L'idea è nata da alcuni amici in comune, che mi dissero che Tonino era un mio fan e voleva conoscermi a tutti i costi. Lui capita spesso a Napoli. È successo che a un certo punto l'ho cercato, sono andata a un suo concerto, lui poi è venuto a vedere un mio spettacolo... una situazione abbastanza magica, era inverno. Ci siamo incontrati, conosciuti. Lui è molto bravo. Subito il giorno dopo l'ho portato in sala ("prima che torni a Madrid", gli dissi, "vieni e mettimi questa voce"). Ha fatto un grande sforzo, perché registrammo la canzone a mezzogiorno e per lui è notte fonda - come tempi è abbastanza disorganizzato. Però ha fatto questo sforzo, era molto contento e mi racconta che cantare con me è sempre stato il suo sogno, nonostante possa vantare collaborazioni di successo con Manu Chao e altri artisti. Presi la palla al balzo. Avevo chiamato anche Gerard Depardieu, avrei cantato insieme a lui la canzone "La luna", ma in quel momento era impegnato e non ha potuto partecipare.

C'è un'altra voce che ti accompagna nel disco, quella di Fulvio Bennato. C'è una canzone, scritta da lui, intitolata "Far Away". Perché un duetto madre-figlio e perché un brano in inglese?
Fulvio vive da molto tempo all'estero, e mi piaceva questa sua canzone, "Far Away", che parla di lontananza. Gli chiesi: "Perché non metterla su disco? Siamo madre e figlio, lontani, sarà un brano poetico". Lui all'inizio non voleva saperne nulla - fa la sua musica, vive in Australia, ha viaggiato in India, in Indonesia, e canta in inglese. Ha scritto anche una canzone in italiano, che per me è bellissima, ma lui non ne sembra troppo convinto.

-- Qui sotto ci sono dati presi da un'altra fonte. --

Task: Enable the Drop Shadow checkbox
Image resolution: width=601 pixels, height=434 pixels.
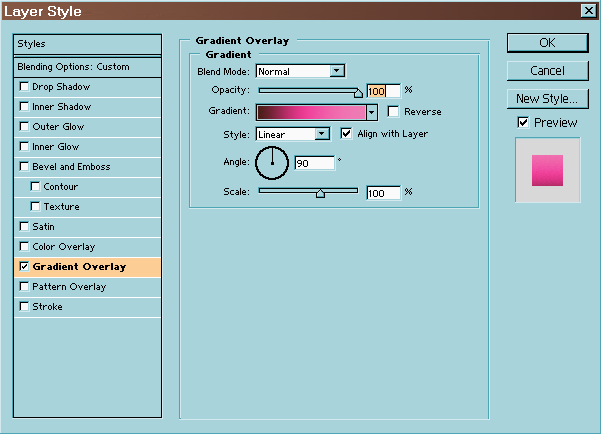Action: [x=24, y=87]

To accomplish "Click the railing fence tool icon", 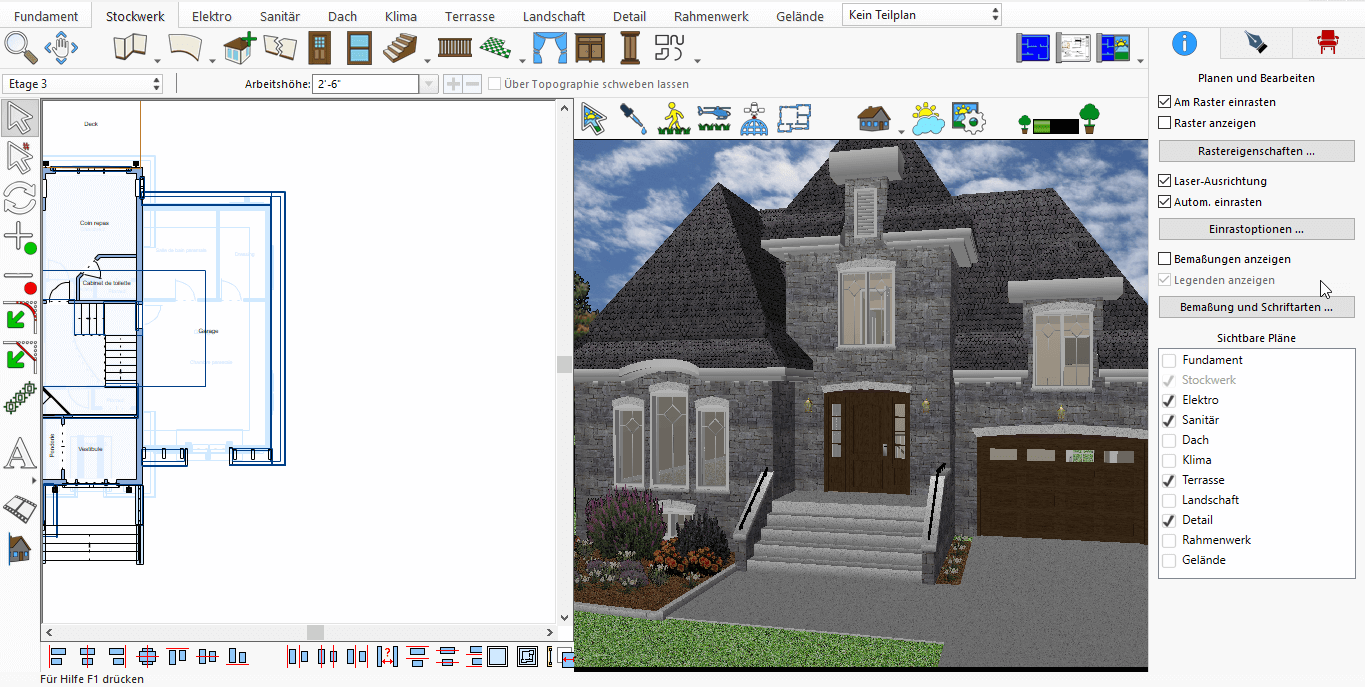I will pyautogui.click(x=454, y=47).
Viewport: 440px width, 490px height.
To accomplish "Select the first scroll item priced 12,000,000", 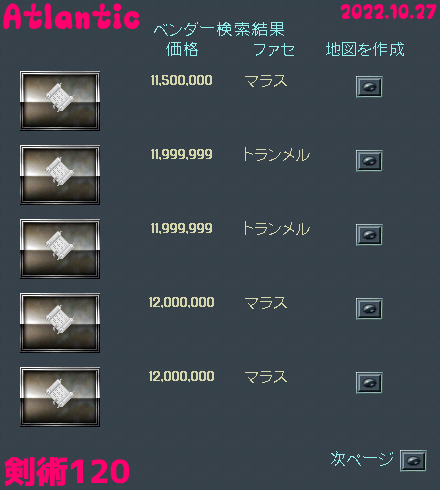I will (60, 323).
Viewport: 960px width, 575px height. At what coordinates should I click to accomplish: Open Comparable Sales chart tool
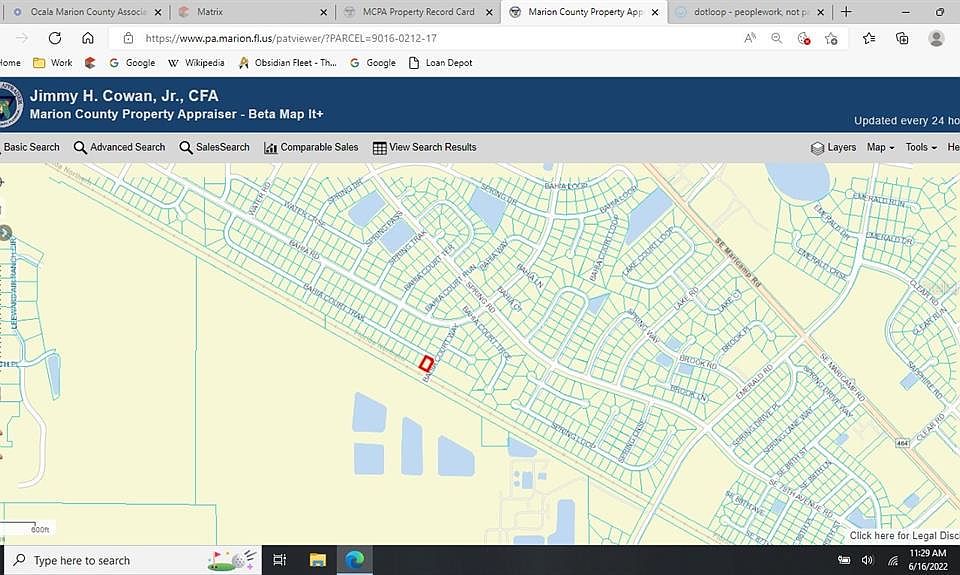point(311,147)
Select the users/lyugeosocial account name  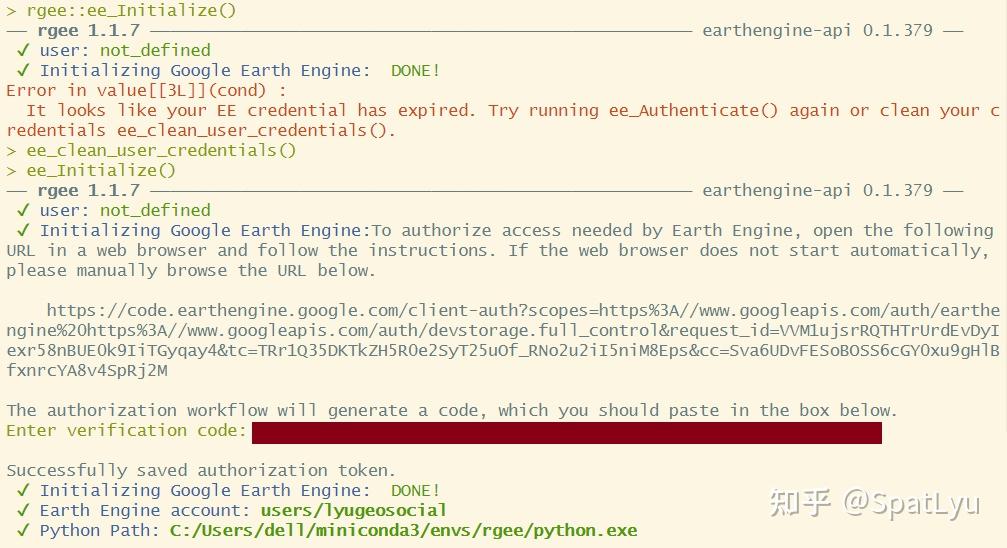[353, 510]
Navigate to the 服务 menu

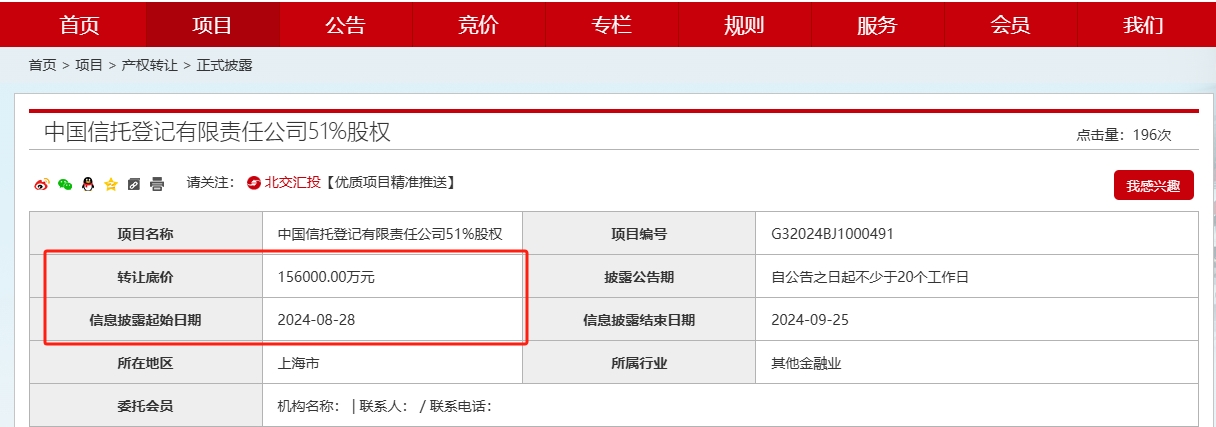(877, 25)
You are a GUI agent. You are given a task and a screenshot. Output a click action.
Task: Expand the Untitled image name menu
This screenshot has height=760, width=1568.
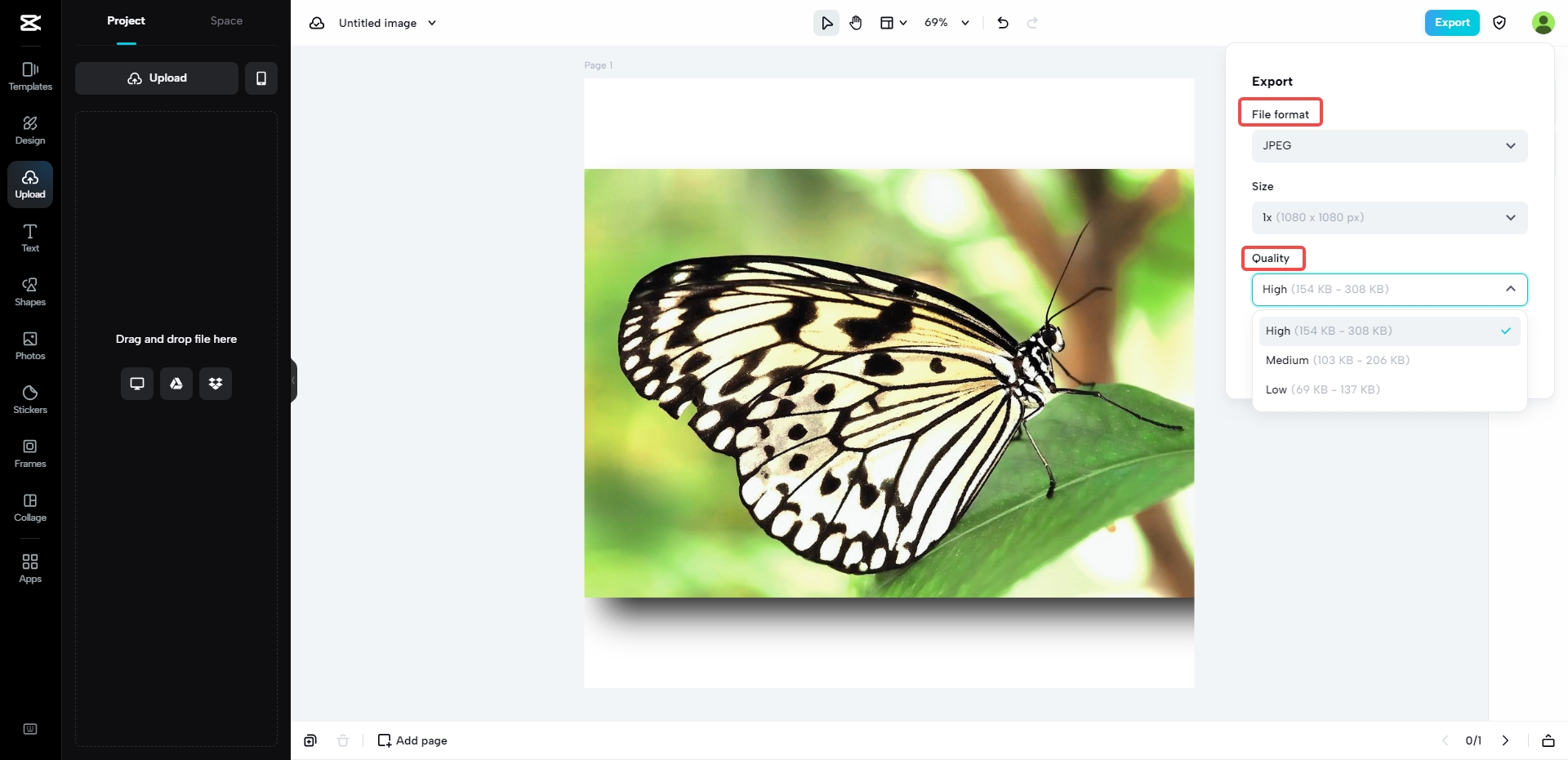pyautogui.click(x=432, y=23)
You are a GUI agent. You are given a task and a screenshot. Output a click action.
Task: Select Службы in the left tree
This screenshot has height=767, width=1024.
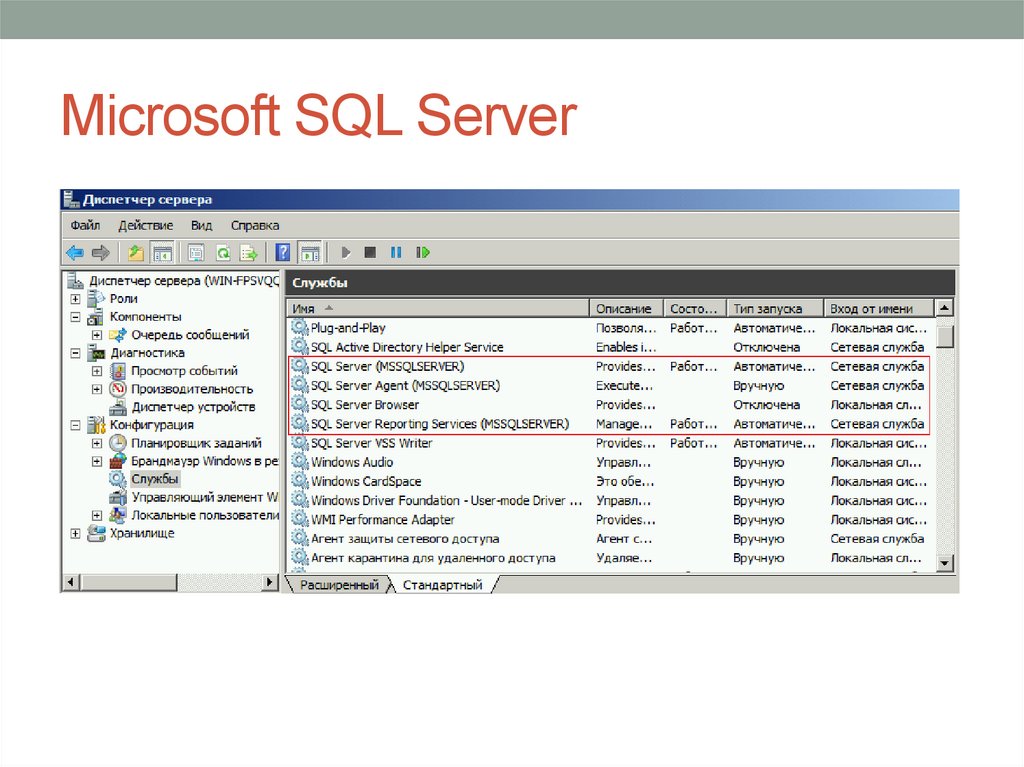tap(155, 479)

Ci sono due cover. Il disco inizia con un duetto e finisce con un brano eseguito senza strumenti, con un forte riverbero. Ho trovato molto curiosa la scelta.
È il percorso della nostra vita. Nasciamo insieme ad altri, in duo, in trio... figli, padri... e poi rimaniamo da soli, senza più neanche la musica ad accompagnarci. Sono contenta che ti sia arrivata come emozione. È ciò che conta quando fai musica, arte, cinema...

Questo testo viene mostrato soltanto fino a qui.